**Set of tasks**.
a. Reproduce word for word the portion of the DCE comment thread that starts at the words "ah - that's" and ends after "ago | (#11366802)".
b. Answer these questions using the DCE comment thread:
(i) What encryption does jd say the software uses?
(ii) Who, according to lkcl, added GSS-API to FreeDCE?
(iii) For about how long have PSU people been using DCE heavily?
c. Extend the DCE comment thread beyond its final comment.

Anyway, PSU people have been using DCE heavily for about a decade and many didn't even know it :) It really was/is a cool and powerful system. Its one major failing it the complexity and effort needed to set it up.

Finkployd

Nice software, but...... (1)

jd (1658) | more than 9 years ago | (#11366571)

....It uses DES for encryption! Yuck!!!!! Big time! At the very least, they could have hacked it so you could use AES instead, if you wanted.

Re:Nice software, but...... (1)

finkployd (12902) | more than 9 years ago | (#11366610)

And now we can :) And some of us have been ITCHING to do this.

A KerberosV based, authenticated RPC that can optionally encrypt the RPC call with AES. Yummy :)

Finkployd

Re:Nice software, but...... (2, Interesting)

lkcl (517947) | more than 9 years ago | (#11366810)

ah - that's the beauty: GSS-API has been added to FreeDCE already, by Luke Howard of www.ldap.com.

and if it's added to FreeDCE, then DCE 1.2.2 gets it too - once DCE 1.2.2 has been autoconf'd and brought up-to-date like FreeDCE already is.

Re:Nice software, but...... (1)

jd (1658) | more than 9 years ago | (#11367146)

Now THAT is seriously cool...

Is this an End of Life announcement? (1)

fuzzy12345 (745891) | more than 9 years ago | (#11366802)

Pardon my cynicism, but does anyone else get the impression that the new End of Life announcement is framed in terms of "we are pleased to announce the open source release of..."

(Data excerpts)

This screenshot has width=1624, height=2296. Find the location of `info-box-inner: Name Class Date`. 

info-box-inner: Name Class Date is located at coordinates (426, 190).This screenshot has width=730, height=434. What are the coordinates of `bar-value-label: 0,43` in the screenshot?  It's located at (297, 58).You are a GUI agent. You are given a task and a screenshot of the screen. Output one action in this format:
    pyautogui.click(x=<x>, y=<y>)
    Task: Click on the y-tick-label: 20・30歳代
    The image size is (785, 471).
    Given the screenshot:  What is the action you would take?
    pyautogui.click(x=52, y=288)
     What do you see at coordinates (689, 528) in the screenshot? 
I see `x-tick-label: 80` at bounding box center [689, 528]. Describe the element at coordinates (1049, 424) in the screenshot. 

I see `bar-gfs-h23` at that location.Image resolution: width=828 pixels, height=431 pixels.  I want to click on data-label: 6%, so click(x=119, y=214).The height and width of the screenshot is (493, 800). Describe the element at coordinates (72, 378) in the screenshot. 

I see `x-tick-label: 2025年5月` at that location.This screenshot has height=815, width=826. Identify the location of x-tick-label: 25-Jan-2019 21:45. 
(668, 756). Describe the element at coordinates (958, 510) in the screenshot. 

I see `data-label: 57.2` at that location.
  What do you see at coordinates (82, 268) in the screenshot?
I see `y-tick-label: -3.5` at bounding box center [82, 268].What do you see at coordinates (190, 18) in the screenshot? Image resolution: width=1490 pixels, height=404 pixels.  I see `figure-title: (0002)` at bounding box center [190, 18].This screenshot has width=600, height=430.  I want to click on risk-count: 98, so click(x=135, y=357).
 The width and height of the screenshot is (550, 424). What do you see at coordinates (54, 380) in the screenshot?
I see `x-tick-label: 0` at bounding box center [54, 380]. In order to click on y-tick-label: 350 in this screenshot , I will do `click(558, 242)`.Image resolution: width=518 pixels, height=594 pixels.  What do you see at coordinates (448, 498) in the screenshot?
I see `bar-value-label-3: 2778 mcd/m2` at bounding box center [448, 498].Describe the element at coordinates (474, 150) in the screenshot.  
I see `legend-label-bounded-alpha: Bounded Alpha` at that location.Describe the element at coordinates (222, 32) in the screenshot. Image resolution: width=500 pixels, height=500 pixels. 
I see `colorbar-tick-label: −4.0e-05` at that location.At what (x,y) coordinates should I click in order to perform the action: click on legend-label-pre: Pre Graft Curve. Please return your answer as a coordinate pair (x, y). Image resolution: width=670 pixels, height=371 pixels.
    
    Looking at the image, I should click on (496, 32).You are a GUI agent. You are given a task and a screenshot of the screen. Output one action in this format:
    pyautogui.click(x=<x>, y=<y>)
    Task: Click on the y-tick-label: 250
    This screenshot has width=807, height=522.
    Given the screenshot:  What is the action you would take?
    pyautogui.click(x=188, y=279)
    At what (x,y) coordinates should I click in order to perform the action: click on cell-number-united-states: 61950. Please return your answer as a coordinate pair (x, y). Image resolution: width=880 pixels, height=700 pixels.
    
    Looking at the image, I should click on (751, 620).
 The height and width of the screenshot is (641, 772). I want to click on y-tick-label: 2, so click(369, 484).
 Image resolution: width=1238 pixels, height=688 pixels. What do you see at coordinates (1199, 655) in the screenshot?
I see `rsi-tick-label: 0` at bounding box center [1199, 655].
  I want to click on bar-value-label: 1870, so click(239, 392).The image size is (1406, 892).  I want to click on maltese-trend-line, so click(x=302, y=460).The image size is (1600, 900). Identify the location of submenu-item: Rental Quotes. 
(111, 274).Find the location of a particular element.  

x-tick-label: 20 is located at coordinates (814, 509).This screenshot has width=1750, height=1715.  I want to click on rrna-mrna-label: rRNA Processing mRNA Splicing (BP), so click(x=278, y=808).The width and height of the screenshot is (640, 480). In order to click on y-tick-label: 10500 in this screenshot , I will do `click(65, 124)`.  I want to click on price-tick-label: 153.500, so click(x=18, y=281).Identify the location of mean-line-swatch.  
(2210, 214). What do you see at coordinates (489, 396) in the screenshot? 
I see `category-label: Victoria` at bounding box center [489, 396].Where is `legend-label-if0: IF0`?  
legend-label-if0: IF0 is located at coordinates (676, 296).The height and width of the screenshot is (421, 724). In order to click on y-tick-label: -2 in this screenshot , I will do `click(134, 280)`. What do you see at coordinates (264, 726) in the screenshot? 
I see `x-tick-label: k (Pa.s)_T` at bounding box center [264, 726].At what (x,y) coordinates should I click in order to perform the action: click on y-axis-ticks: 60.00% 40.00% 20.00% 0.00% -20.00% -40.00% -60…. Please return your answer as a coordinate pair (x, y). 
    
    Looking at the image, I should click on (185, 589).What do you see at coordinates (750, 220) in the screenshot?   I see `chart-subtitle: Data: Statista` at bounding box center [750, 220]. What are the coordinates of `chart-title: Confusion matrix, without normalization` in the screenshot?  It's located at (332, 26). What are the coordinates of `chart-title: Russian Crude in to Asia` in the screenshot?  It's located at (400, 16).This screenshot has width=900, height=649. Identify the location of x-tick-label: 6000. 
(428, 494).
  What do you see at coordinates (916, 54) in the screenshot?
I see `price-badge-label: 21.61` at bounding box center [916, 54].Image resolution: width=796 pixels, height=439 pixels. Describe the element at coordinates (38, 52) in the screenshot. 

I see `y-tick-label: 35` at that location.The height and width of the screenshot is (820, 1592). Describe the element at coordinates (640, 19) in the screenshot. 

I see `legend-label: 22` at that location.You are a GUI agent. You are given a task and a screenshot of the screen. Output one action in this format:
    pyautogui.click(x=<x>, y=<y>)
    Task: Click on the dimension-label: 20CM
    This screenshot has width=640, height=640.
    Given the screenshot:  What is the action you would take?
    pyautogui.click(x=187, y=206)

**Solved tasks**.
a.
ah - that's the beauty: GSS-API has been added to FreeDCE already, by Luke Howard of www.ldap.com.

and if it's added to FreeDCE, then DCE 1.2.2 gets it too - once DCE 1.2.2 has been autoconf'd and brought up-to-date like FreeDCE already is.

Re:Nice software, but...... (1)

jd (1658) | more than 9 years ago | (#11367146)

Now THAT is seriously cool...

Is this an End of Life announcement? (1)

fuzzy12345 (745891) | more than 9 years ago | (#11366802)

b.
(i) DES
(ii) Luke Howard of www.ldap.com
(iii) About a decade

c.
i.e. Let's outsource support for this sucker! I mean, how excited am I supposed to get, in 2005, about a techmology that allows me to marshall/unmarshall data and call remote procedures over the 'net? Isn't that already being done (a lot) by the various CORBA and RPC stuff already running on my Linux box?

Re:Is this an End of Life announcement? (1)

jd (1658) | more than 9 years ago | (#11367532)

IIRC, CORBA is derived from DCE. DCE's only advantage over CORBA is that it's not quite so heavy, so should run faster.


The relationship between DCE and Sun's RPC, I'm not sure. I -think- Sun's RPC is the RPC component of DCE broken out and modified to be stand-alone, making it the lightest-weight of the lot.

Re:Is this an End of Life announcement? (1)

lkcl (517947) | more than 9 years ago | (#11367649)

DCOM is to DCE/RPC as
CORBA is to CORBA's underlying RPC mechanism.

DCE/RPC bears no relation to CORBA's RPC mechanism.

Sun's ONC/RPC bears no relation to DCE/RPC.

ONC/RPC uses something called XDR for its data representation;

DCE/RPC uses NDR (network data representation) which was designed by Apollo (who were acquired by HP)

Re:Is this an End of Life announcement? (2, Funny)

lkcl (517947) | more than 9 years ago | (#11367685)

fucking alphabet soup. no wonder my head has turned to jelly from too much slashdotting.

Major examples/failures (1)

dhfoo (238759) | more than 9 years ago | (#11366943)

Using Accentures [accenture.com] implementation [entegrity.com] as an example doesn't say much about DCE/RPCs robustness. It has been plagued by problems as Computer Weekly reports [computerweekly.com] .

This means DFS as well. (1)

Ober (12002) | more than 9 years ago | (#11366977)

Given what a good filesystem DFS is this will be nice to have access to all the features of DCE/DFS and give OpenAFS a run for its money.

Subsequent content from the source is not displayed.